Dass nichts, was wirklich wichtig ist, an mangelnden Haushaltsmitteln scheitern muss, haben wir in all den Krisen der letzten Jahre beobachtet und gelernt.
Geld existiert! Der Staat nimmt Kredite auf – letztlich bei sich selbst. Zur Not kauft die Europäische Zentralbank die Schuldscheine wieder auf.
In der Ukrainekriegs-Krise scheint jetzt plötzlich auch das Geld zu existieren, das die Bundeswehr seit Jahren schon gebraucht hätte, um ihre Bündnisverpflichtungen mit einsatzbereiten, modernen Streitkräften voll erfüllen zu können. 100 Milliarden Euro extra sind ein Befreiungsschlag, mehr als eine Anschubfinanzierung, um – wie der Bundeskanzler es vorgibt – zur stärksten konventionellen Armee in der Mitte Europas zu werden.
Aber die Milliarden aus dem Sonderfonds sind tatsächlich nicht so zusätzlich, wie es auf den ersten Blick aussieht. Sie müssen zunächst einmal Löcher im regulären Haushalt stopfen. Denn trotz Rekordinflation ist das Verteidigungsbudget bei 50 Milliarden Euro eingefroren, keine Steigerung im beschlossenen Etat für 2023, keine Wachstumsperspektive in der mittelfristigen Finanzplanung der Bundesregierung. Aber Gehälter und Betriebskosten explodieren. Vom Zwei-Prozent-Ziel bleibt Deutschland auch nächstes Jahr (mit vielleicht 1,6 oder 1,7 Prozent vom BIP) weiterhin weit entfernt, die geplanten Zuflüsse aus dem Sondervermögen schon eingerechnet.
Trotzdem steht politisch gewollt wirklich mehr Geld zur Verfügung. Nach der Regierungserklärung von Bundeskanzler Olaf Scholz am 27. Februar, in der er das Sondervermögen ankündigte, hätte deshalb im Verteidigungsministerium unverzüglich ein Programm zur Ausgabenbeschleunigung entwickelt werden müssen, kurzfristig, mittelfristig, langfristig.

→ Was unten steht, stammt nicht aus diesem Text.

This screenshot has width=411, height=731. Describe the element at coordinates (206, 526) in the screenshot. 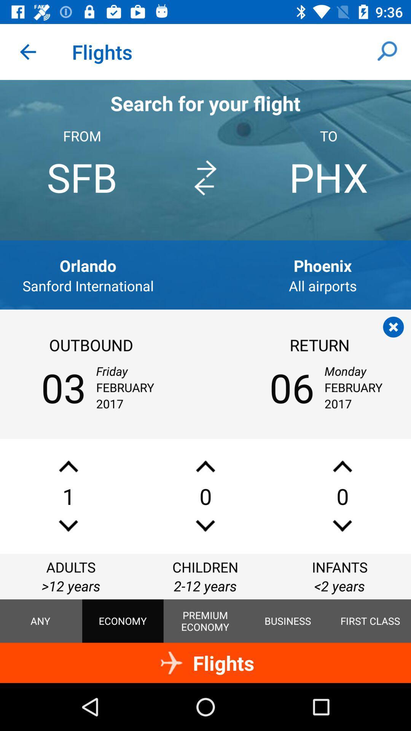

I see `persons` at that location.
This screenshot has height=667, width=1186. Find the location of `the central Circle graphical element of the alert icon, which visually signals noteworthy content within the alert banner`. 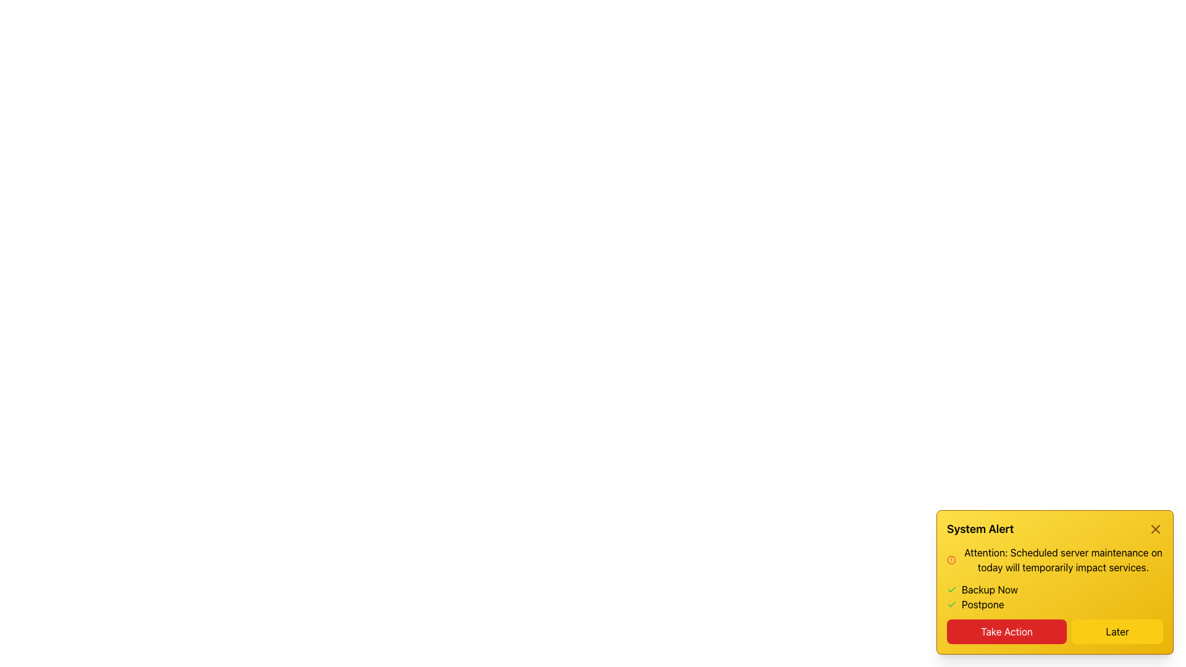

the central Circle graphical element of the alert icon, which visually signals noteworthy content within the alert banner is located at coordinates (950, 559).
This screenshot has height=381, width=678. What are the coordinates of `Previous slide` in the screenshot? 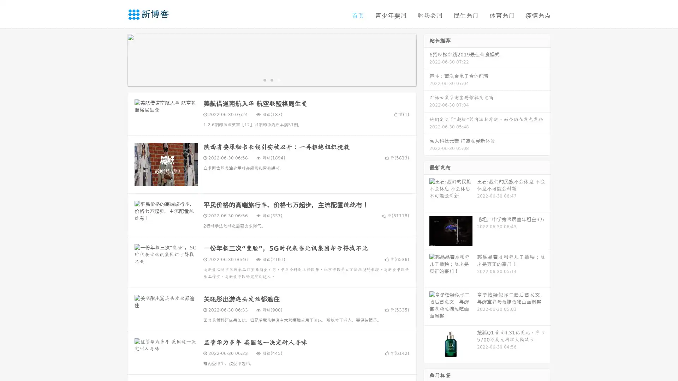 It's located at (116, 59).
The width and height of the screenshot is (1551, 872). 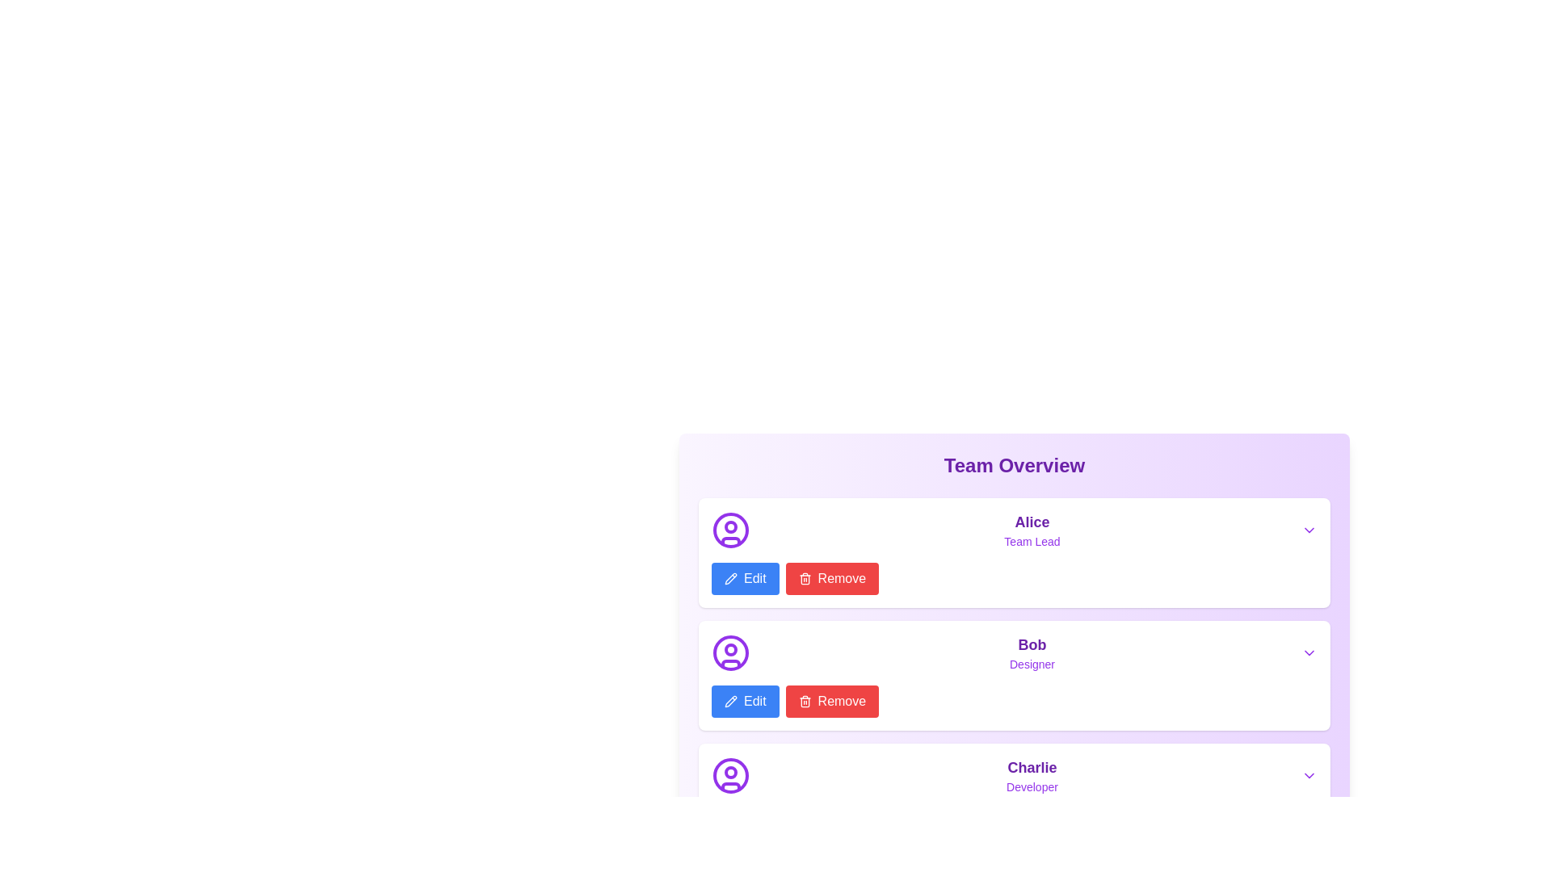 What do you see at coordinates (1031, 653) in the screenshot?
I see `the text display showing a team member's name and role` at bounding box center [1031, 653].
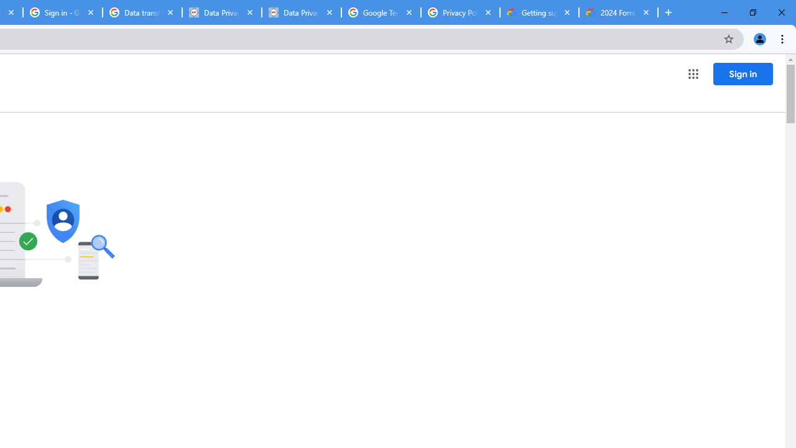 Image resolution: width=796 pixels, height=448 pixels. What do you see at coordinates (742, 73) in the screenshot?
I see `'Sign in'` at bounding box center [742, 73].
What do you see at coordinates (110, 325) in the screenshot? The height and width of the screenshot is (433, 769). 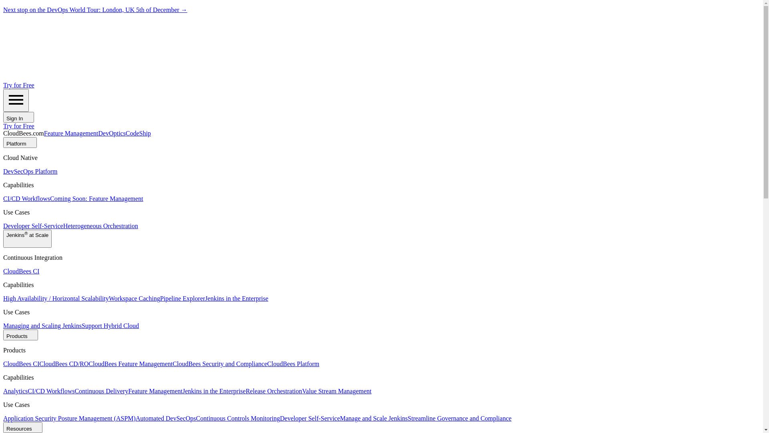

Je schneller das Extra-Geld, sobald der Bundestag es im Juni bewilligt hatte, abfliessen würde, desto grösser die Kaufkraft – und desto grösser die Chance, in der plötzlich von Sofortbestellungen aus aller Welt bedrängten Rüstungsindustrie halbwegs zeitige Liefertermine zu bekommen. Die deutsche Industrie bot an. Und wartet, wie man hört, bis heute. Produktionsslots für Munition blieben ungenutzt. Nahezu nichts, was an die Ukraine abgegeben wurde, ist schon nachbestellt. Die ersten aus dem Sondervermögen finanzierten Grossaufträge werden jetzt wohl FMS-Beschaffungen über die amerikanische Regierung sein.
Das Management der Zeitenwende für die Bundeswehr steht öffentlich extrem in der Kritik. „Quick Wins“ wären nötig. Mit mehr Geld mehr zu beschaffen, schnell, sollte eigentlich kein Zauberwerk sein. Also: Auf auf, im geschlossenen Sprung! Befreit das Beschaffungswesen von seinen Fesseln! Und dann heisst es, für die zwei Prozent zu kämpfen.
Dieser Beitrag erschien ebenfalls als Meinungsbeitrag im sicherheitspolitischen Magazin .loyal des Verbandes der Reservisten der Deutschen Bundeswehr (VdRdBw).
Bei aller Freude über den 100-Milliarden-Wumms mit dem einiges in der Bundeswehr wieder in Ordnung gebracht werden könnte, zügiges Handeln vorausgesetzt, darf nicht übersehen werden, dass das Sondervermögen eigentlich Schulden sind, die eines Tages getilgt werden müssen. Entweder durch reale Einnahmen, Haushaltsüberschüsse oder durch Inflation, sprich Geldentwertung.
Ob es gelingt, durch eine Steigerung der Kaufkraft mehr Geld für den Staatshaushalt zu generieren, bleibt abzuwarten.
Eine Frage wird auch sein, wie durchhaltefähig die Politik ist, wenn der Forderung nach mehr militärischer Sicherheit die Forderung nach mehr sozialer Sicherheit gegenüber steht?